Mitsubishi Corporation and Nippon Yusen Kabushiki Kaisha (NYK) have launched a startup accelerator programme designed to promote efforts to decarbonise.

MC and NYK will team up with Startupbootcamp Australia (SBC Australia), a branch of one of the largest Europe-origin accelerators Startupbootcamp Group.

Deadline for applications is August 2 with a first demo day of the finalists set for December.

Sam Chambers

Starting out with the Informa Group in 2000 in Hong Kong, Sam Chambers became editor of Maritime Asia magazine as well as East Asia Editor for the world’s oldest newspaper, Lloyd’s List. In 2005 he pursued a freelance career and wrote for a variety of titles including taking on the role of Asia Editor at Seatrade magazine and China correspondent for Supply Chain Asia. His work has also appeared in The Economist, The New York Times, The Sunday Times and The International Herald Tribune.

Comments

  1. Why satisfied with Carbon Neutral and Zero Carbon? How about Carbon NEGATIVE?

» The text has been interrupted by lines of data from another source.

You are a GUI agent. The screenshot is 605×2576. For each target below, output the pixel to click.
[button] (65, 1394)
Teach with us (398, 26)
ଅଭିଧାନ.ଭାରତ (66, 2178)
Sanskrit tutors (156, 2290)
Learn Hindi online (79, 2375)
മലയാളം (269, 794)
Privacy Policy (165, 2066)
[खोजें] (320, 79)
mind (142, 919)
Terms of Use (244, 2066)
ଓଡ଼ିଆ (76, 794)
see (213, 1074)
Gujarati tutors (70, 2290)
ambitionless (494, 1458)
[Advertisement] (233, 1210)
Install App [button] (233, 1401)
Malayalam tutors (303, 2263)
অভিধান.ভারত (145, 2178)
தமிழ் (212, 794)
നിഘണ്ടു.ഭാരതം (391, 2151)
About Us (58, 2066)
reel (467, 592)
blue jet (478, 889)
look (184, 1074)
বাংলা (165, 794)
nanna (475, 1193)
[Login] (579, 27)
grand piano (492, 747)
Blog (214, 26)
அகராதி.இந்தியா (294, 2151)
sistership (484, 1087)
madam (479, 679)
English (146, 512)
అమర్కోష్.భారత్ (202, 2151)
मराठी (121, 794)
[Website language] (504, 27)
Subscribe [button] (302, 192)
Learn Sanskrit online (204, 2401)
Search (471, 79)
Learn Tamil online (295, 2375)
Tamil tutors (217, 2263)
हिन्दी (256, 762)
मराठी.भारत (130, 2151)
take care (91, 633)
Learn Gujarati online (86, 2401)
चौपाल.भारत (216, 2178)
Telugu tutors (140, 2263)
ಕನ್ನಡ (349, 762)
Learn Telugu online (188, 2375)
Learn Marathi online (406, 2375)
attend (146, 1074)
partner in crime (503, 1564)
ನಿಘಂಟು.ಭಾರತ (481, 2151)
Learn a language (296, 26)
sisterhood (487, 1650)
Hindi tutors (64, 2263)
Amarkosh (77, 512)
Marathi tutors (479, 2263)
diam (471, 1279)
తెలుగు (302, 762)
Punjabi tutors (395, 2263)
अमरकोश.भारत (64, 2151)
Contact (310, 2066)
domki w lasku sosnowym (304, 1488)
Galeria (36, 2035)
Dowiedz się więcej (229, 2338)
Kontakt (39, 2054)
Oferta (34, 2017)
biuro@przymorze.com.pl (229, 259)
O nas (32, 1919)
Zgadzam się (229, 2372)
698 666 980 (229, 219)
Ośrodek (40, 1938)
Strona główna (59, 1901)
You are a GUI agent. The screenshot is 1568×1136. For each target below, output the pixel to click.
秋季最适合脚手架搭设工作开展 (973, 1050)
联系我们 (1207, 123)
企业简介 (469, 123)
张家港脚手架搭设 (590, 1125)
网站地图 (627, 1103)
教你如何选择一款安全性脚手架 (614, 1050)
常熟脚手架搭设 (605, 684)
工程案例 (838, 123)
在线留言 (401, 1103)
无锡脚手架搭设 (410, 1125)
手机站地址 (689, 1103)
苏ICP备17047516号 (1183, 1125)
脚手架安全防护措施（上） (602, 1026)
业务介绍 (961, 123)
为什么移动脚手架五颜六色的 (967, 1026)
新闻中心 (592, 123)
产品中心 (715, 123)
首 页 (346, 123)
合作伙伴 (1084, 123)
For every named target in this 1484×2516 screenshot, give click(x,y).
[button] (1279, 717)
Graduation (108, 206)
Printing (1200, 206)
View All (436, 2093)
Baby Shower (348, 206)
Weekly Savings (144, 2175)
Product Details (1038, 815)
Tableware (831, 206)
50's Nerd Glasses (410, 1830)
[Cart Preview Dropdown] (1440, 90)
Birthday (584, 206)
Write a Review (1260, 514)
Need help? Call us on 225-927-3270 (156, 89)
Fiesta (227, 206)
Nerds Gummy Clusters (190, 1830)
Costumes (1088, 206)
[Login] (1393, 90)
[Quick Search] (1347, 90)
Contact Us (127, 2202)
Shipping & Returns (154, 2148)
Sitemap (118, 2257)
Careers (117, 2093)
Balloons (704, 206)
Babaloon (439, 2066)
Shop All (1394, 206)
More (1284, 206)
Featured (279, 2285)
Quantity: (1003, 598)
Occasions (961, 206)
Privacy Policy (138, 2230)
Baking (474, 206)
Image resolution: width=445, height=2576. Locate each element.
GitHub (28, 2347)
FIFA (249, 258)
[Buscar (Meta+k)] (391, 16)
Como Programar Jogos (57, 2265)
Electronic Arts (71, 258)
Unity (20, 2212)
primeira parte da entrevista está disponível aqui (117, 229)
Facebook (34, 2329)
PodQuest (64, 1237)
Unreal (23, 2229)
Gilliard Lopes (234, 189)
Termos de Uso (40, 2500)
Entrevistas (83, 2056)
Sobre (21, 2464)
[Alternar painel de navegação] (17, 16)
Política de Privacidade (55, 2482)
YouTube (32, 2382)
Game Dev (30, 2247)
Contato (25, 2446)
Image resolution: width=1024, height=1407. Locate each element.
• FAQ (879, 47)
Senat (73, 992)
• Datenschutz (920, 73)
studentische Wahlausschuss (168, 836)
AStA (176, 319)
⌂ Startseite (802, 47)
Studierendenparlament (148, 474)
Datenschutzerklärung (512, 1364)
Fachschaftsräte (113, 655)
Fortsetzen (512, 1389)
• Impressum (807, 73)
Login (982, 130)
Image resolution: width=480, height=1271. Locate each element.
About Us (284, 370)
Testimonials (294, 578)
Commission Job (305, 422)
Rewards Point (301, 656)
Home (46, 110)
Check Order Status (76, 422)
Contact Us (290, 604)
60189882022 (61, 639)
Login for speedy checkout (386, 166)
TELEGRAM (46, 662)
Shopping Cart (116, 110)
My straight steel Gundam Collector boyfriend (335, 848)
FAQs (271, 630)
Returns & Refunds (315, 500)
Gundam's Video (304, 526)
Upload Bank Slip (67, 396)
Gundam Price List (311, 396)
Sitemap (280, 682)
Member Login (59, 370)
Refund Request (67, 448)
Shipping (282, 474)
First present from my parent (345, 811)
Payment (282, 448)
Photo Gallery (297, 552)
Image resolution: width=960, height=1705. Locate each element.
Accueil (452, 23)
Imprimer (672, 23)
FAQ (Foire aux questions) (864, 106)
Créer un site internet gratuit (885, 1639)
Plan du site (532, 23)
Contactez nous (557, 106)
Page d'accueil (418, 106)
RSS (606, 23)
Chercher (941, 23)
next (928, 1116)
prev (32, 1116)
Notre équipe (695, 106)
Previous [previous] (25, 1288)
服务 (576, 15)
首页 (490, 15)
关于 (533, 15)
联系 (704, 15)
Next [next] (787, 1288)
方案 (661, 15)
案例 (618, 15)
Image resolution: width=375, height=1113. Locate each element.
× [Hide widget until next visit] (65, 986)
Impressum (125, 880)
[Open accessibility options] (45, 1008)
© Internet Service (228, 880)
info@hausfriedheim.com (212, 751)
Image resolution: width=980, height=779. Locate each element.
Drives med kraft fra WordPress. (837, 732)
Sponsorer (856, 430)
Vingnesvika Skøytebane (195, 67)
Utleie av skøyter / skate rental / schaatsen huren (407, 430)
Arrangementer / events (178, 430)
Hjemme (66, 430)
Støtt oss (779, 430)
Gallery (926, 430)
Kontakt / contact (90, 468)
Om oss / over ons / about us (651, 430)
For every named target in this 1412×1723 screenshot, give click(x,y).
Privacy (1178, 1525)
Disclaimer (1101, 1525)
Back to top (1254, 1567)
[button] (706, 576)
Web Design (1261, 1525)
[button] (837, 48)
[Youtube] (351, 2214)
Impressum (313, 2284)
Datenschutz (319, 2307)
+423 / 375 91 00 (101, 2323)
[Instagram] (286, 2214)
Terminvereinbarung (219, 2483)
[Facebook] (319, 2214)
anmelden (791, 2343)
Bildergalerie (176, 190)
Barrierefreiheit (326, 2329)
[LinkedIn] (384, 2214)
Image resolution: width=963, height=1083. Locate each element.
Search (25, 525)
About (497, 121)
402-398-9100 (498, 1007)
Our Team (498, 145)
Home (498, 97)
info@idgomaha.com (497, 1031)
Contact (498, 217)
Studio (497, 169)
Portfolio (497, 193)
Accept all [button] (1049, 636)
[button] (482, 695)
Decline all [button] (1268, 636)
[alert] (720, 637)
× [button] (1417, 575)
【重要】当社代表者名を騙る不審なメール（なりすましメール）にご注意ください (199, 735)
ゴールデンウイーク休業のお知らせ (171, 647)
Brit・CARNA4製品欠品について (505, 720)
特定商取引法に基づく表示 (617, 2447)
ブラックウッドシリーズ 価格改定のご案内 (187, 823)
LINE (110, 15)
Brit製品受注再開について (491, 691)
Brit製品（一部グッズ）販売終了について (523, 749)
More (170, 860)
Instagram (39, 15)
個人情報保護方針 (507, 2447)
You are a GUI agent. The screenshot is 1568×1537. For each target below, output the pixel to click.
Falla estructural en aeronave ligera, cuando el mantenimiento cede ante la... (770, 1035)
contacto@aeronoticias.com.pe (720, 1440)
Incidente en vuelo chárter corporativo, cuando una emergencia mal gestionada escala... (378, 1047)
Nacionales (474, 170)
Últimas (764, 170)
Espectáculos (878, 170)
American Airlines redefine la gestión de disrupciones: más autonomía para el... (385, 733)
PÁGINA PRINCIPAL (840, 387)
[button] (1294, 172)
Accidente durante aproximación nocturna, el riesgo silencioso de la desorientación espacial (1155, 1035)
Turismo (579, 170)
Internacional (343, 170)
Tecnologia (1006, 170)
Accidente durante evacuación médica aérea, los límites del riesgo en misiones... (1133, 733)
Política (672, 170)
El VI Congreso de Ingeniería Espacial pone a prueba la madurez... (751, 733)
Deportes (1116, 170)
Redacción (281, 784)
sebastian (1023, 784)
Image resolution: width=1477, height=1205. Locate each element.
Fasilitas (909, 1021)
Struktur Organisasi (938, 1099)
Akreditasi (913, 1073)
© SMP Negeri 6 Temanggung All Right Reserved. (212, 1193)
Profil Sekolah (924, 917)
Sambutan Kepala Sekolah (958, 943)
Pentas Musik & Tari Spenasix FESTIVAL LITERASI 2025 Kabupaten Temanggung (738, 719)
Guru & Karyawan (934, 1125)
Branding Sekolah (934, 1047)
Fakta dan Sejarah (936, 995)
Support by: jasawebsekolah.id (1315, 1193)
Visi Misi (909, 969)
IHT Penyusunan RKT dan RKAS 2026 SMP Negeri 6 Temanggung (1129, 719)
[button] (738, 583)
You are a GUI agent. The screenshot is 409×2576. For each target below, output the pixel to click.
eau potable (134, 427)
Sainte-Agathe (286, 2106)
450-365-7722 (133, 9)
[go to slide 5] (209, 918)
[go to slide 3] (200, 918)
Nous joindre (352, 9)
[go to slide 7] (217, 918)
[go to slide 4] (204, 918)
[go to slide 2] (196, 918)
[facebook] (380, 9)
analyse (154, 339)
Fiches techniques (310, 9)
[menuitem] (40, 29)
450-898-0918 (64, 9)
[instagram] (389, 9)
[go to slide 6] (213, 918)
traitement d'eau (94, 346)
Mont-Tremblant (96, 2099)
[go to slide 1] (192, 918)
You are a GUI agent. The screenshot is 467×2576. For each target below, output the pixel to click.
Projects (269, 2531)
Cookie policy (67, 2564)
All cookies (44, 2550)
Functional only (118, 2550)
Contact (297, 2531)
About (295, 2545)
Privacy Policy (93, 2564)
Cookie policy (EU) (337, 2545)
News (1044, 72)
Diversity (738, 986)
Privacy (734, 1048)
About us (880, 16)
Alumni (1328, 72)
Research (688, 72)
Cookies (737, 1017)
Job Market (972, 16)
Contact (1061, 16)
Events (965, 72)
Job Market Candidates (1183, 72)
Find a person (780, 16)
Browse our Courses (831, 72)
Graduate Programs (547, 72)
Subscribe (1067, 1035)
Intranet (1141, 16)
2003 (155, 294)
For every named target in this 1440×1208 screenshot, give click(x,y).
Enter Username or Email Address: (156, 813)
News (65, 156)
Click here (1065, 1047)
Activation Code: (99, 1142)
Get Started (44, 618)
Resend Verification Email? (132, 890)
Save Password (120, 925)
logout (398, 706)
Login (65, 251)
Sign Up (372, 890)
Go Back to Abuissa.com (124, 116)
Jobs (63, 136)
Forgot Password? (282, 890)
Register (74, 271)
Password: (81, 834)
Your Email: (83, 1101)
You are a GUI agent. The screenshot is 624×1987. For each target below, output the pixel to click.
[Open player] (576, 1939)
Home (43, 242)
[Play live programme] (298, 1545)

    We need to change our too simplified perspectives and think more holistic. In the field of maritime propulsion, for example, everybody is now talking about “ZERO EMISSION”, not considering that hydrogen and ammonia will require huge amounts of green electric energy, that will need to be drawn from other portfolios (households, electric cars, industry), where we also still have not yet enough green energy production.
    One ton of liquid nitrogen requires 55 MWh of green energy to produce. Greening the shipping industry will, therefore, require 4-500,000 large windmills or hundreds of square kilometers of solar. Where to build them? And what about the carbon footprint to produce them (steel, transport, installation), and the production plants, storage, as well as the port infrastructure??
    So thinking more holistic – agriculture is even much worse than shipping, providing almost 10% of greenhouse gases in the world. Agricultural burning is a huge problem that is addressed by UNEP and CCAC (https://www.ccacoalition.org/en/activity/open-agricultural-burning; https://www.ccacoalition.org/en/news/india-burning-here%E2%80%99s-how-stop-it) By greening the agricultural industry, I think we cannot only make the shipping industry zero carbon but even carbon negative. The CO2 coming out of your ships’ stacks can be well balanced at another point of the supply chain.
    I have done a back-of-the-envelope calculation: For example, 23 million tons of rice straw incinerated in India’s Punjab produce 34 million tons of CO2 plus an enormous amount of harmful substances in the smoke. We have a conversion method to produce clean-burning, renewable, carbon-neutral diesel from lignocellulosic biomass like the rice straw in Punjab, sugarcane trash in Florida, or wheat stubble in Chile, or… and has been positively vetted by the industry for application in ship diesel engines.

    Converting the rice straw into our fuel we yield approximately 6 million tons of fuel oil, which produces 19 million tons of CO2 when burned in an engine. So where is the difference of 15 million tons of CO2 going? Our process has a side product, bio-bitumen. The CO2 is stored as solid carbon in the bitumen for hundreds of years is not only a valuable source of revenue but can potentially even yield carbon credits. We are providing fuel production with automatic carbon sequestration, so to say. So from a holistic point of view, our fuel is carbon negative – even better than zero-emission and without $3.4 trillion investment and a large number of stranded assets.